Having your monitors, vertical, while working, makes many tasks comfortable. In the initial CRT-days, it was unthinkable, but with lighter screens, it has been a practice with users, ones into coding. Now, with vertical video formats gaining popularity, and online newspaper layouts still resembling their print versions, vertical monitors (rotatable monitors) are gaining ground with users who spend long hours on desks. Also, is the television experience too, is going to change, with TVs with the vertical display?

Horizontal viewing

We are accustomed to seeing left-to-right more than we do up and down. It’s also somewhat comforting to the eye’s movement. Cinema hall screens and televisions preceded computers and preferred landscape orientation. This made visual detailing possible. The computer monitor, which earlier focused on word processing and text layouts, had portrait-form monitors. With photographs and films being viewed on monitors, newer monitors took to landscape form. Landscape monitors help us watch films as well as in viewing two apps side-by-side.

Vertical viewing

Reading of text has always been easier in short lines and in narrow columns – the newspapers observe this layout, so do books. Conventional web pages also follow a top-bottom scroll, unless there’s an element like a category or landscape visual to offer. Reading from portable document format files, which are mostly vertical-oriented, and from uploaded pages of newspapers is easier in vertical modes. For people who are more into writing on the screen, a vertical view helps in viewing more content at one go. Just like the split-screen on a mobile screen, stacking applications top-bottom can be more convenient for many people. Social media posts, which are more vertical, video calls made via phone, where you intend to see the caller full-screen, are better in vertical viewing. If you are a coder, you are in a position to observe much more of your program on one screen than using two horizontal monitors.

The rotating display

Last year, Samsung brought in its rotating television, The Sero, to the Indian market. Sero was also showcased at the CES, global tech event, last year. It’s rotatable and you can stream on the tv from your mobile phone. There can be more such innovations in the near future, given the fact that consumption of digital media on large screens is leading to the evolution of newer designs.
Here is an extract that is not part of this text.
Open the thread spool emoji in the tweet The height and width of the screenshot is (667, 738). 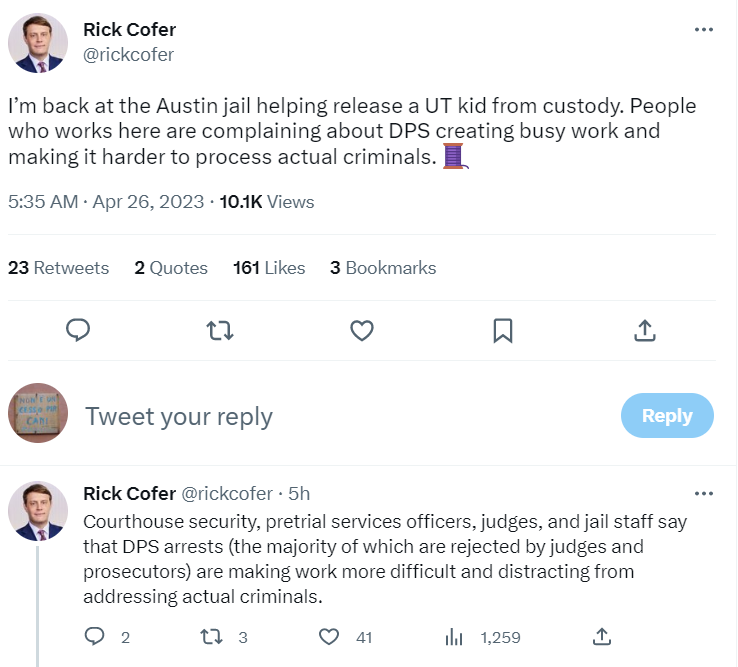coord(455,156)
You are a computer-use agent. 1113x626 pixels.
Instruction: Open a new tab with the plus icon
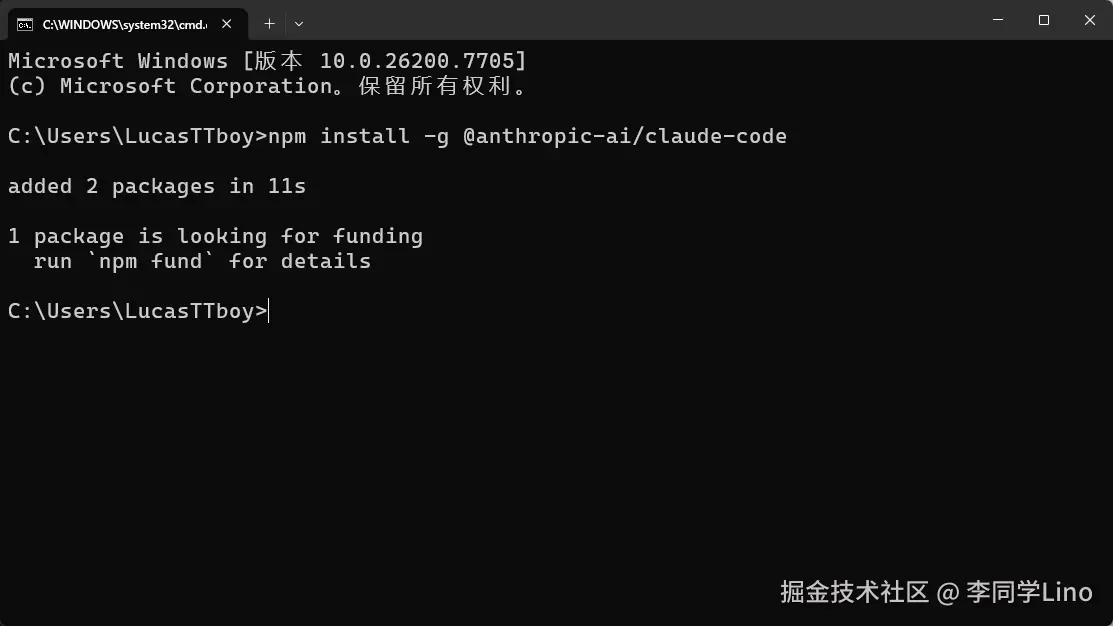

When it comes to computer monitors, coders, mostly needed to rotate the screens. For many consumers of digital content on social platforms, in near future, this may be an important need. So are computer companies too looking into this aspect.

The new screens

A range of new monitors can be rotated as they come with such structural flexibility. There’s something interesting happening beyond the monitors that can be rotated. Lenovo, in January this year, launched a desktop, AIO7, with a monitor that can be rotated. Perhaps, this all-in-one-pc is the first of its kind, though desktop monitors have had this feature. The rotation brings it midway between a mobile phone and a smart tv, in terms of the activities – watching films, writing, coding or spending time on messenger or social platforms.